Bu üç yolun etkilerini dengelemek, CrossFit 'te yapılan metabolik kondisyon veya kardiyonun nasıl ve neden yapıldığını büyük ölçüde belirler. Bir veya iki tanesini diğerlerini dışlayarak tercih etmek ve oksidatif yoldaki aşırı antrenmanın etkisini fark etmemek, muhtemelen Fitness antrenmanındaki en yaygın iki programlama hatasıdır. Bu hatadan uzaklaşmak için tüm yolakların antrene edilmesini savunan üçüncü standart, sağlığın ölçülebilir hemen hemen her değerinin, hastalıktan zindeliğe ve zindelikten Fitness’a uzanan bir sürekliliğe yerleştirilebileceğini savunur. Örneğin, 160/95 kan basıncı patolojiktir, 120/70 normal veya sağlıklıdır ve 105/55 bir sporcunun kan basıncıyla tutarlıdır, vücut yağının yüzde 40 oranda olması patolojik, yüzde 20'si normal veya sağlıklı ve yüzde 10'u formda. Kemik yoğunluğu, trigliseritler, kas kütlesi, esneklik, HDL veya "iyi kolesterol", dinlenme kalp atış hızı ve düzinelerce diğer yaygın sağlık ölçütleri için benzer bir sıralamayla öncelikli sağlık parametrelerinin düzenlenmesini hedef alır.

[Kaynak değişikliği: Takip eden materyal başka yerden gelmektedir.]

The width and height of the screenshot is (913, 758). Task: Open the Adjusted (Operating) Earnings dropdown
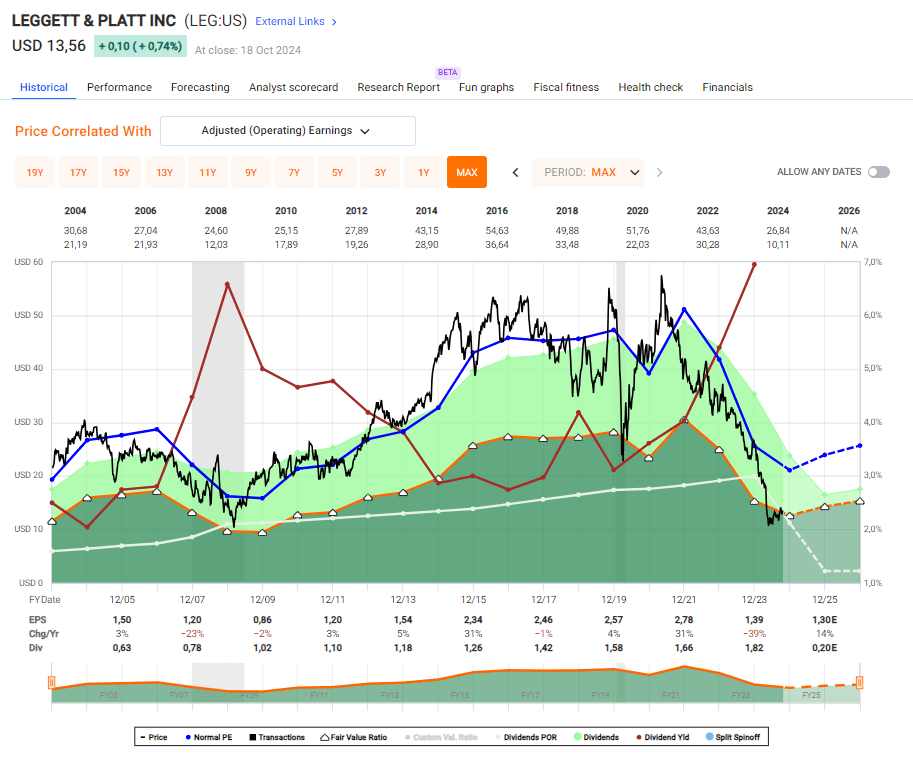[287, 131]
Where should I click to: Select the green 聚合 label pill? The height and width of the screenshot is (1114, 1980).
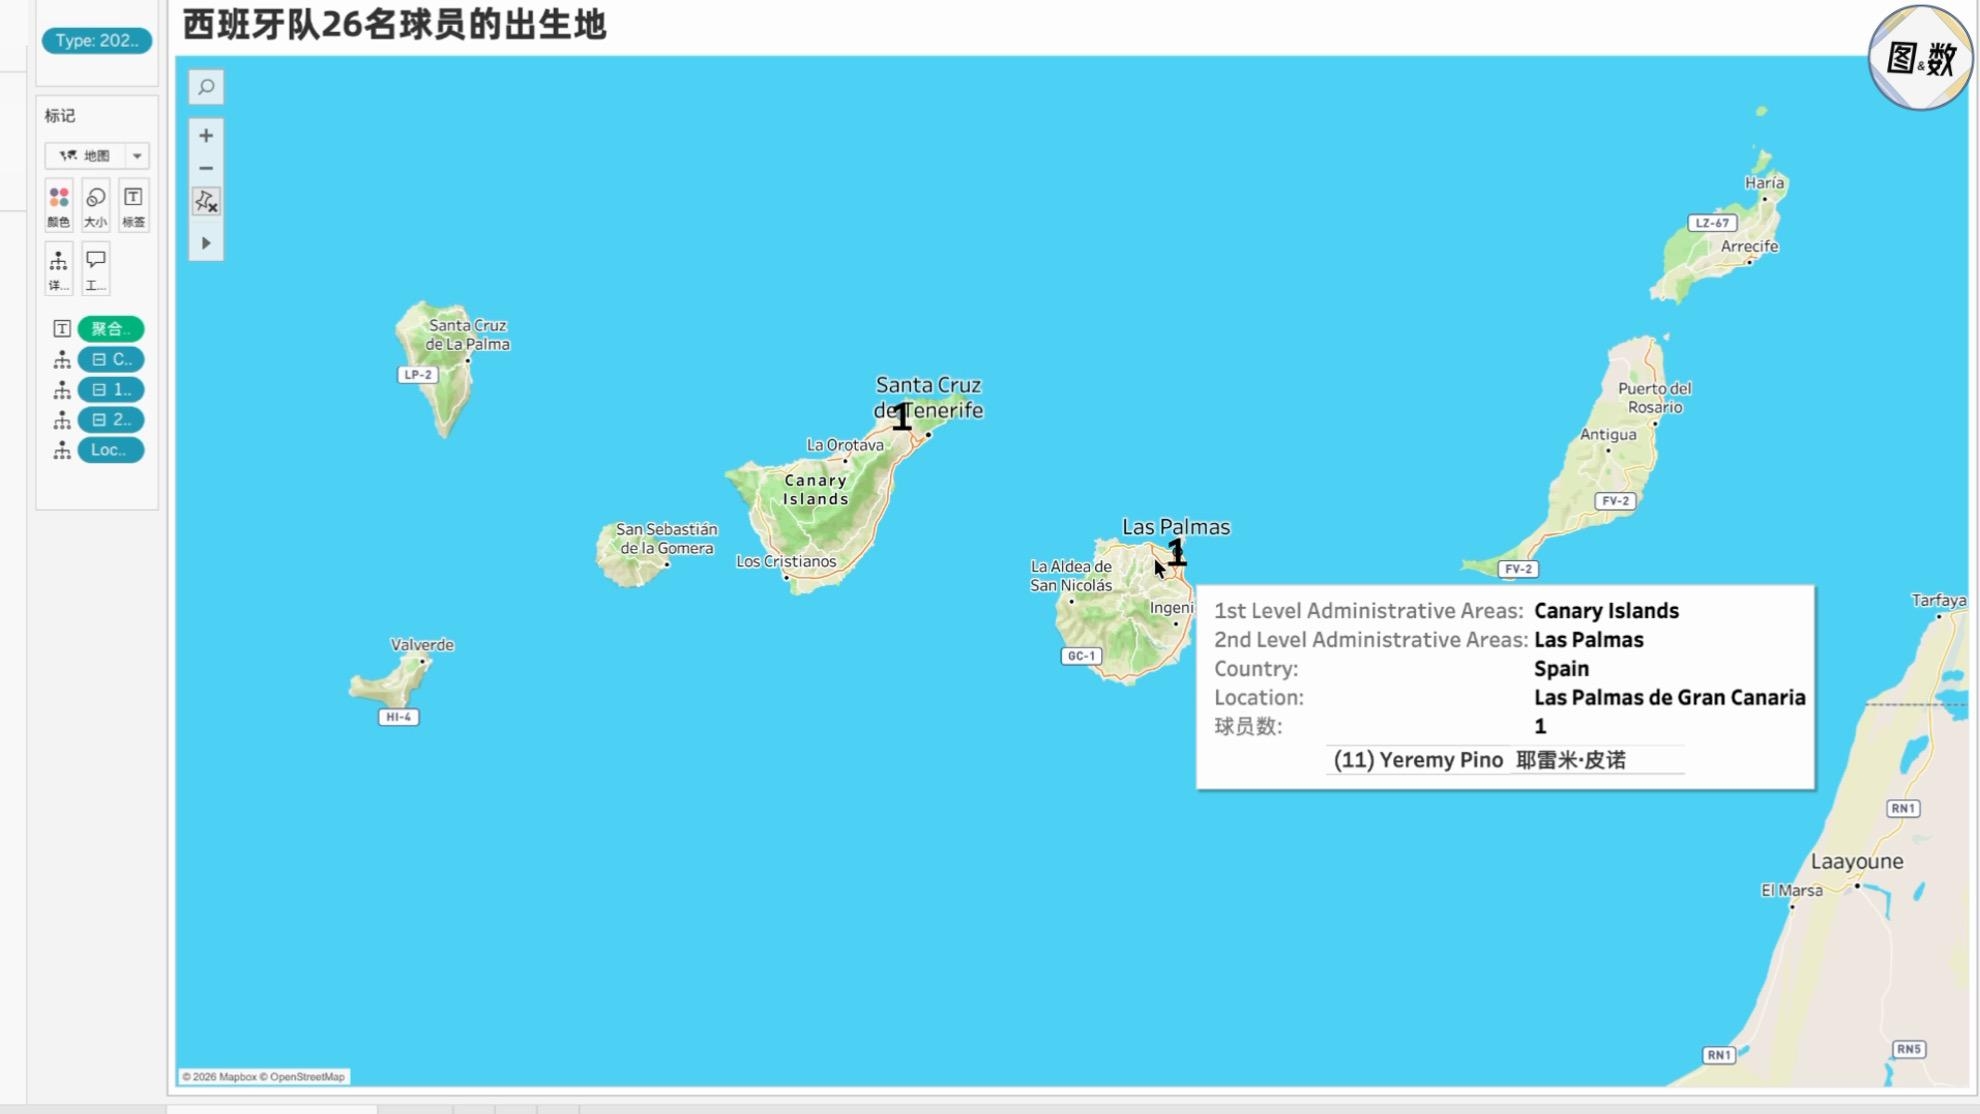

1970'lerde bir Fitness eğitmeni yada profesyoneli, bir sağlık kulübünde mesai alan, genelde fiziksel görünüşüyle dikkat çeken en uzun veya en güçlü olan kişi olurdu. Bu algı çok sürmeden, fiziksel görünümün egzersiz bilimi veya antrenman bilimi noktasında nitelikli profesyonel olmaya delil olmadığı anlaşılmış, alanda uygulama ve akademik birikimle donatılması gereken personel ihtiyacı da ciddi bir konu haline gelince akademilerde hızlıca yetkili personel eğitimleri başlatılmış ve yeni bir meslek grubunun doğmasına neden oluştu. Her ne kadar bazı temel uygulama bilgilerine sahip eğitmenler potansiyel olarak egzersizin akut değişkenleri olan yükler, setler gibi eğitim ilkeleri hakkında yeterli bilgi sahibi olsalar da, beşeri hareketi bilimini (fonksiyonel anatomi, fonksiyonel biyomekanik ve motor davranış) konuları hakkında bilgi ve birikim sahibi olmayabilirler. Fitness programlamasının temelinde yeni başlayan ya da ara veren, devam edenyada gelişimi değişen bir müşteriyi değerlendirmek yaygın bir uygulama değilken Fitness ölçme ve değerlendirme metotları geliştirilmiş ve alanda kullanıma alınmıştı. Anamnez alma, geçmiş tıbbi kayıtları inceleme, sağlığa yönelik risk faktörlerini belirleme, kas dengesizlikleri yada bozulmuş kas rekrutmanlarını tespit etme ve beceri hedefleri mevcut Fitness profesyonellerinin uygulama öncesi alanda pek dikkat ettikleri konular değilken artık standart uygulama olarak kulüplerde yer almaktadır. Kişisel Eğitmen sektörü (özellikle Fitness alanına yönelik) kronik rahatsızlıklar ve kas-iskelet sistemi bozuklukları olan bireylerdeki artış nedeniyle gün geçtikçe hızlı bir şekilde büyümektedir.